## [Goal of the exercise]
Set out exactly, line by line, the stretch of data below that begins at the line containing "This screenshot has" and ends at the line containing "the Domehawk product", with both ends kept.

## [Records provided]
..............................
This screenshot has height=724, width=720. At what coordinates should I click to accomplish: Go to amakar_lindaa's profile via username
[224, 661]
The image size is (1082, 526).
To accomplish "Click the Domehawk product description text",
..............................
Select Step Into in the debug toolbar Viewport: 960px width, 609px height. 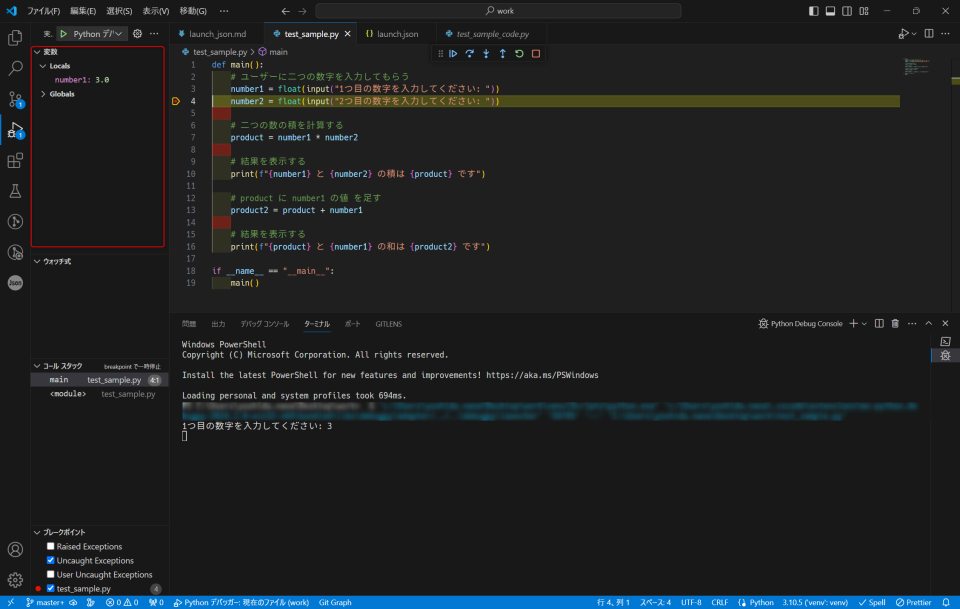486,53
..............................
## [Result]
This screenshot has height=724, width=720. At what coordinates should I click to accomplish: Go to amakar_lindaa's profile via username
[224, 661]
The image size is (1082, 526).
To accomplish "Click the Domehawk product description text",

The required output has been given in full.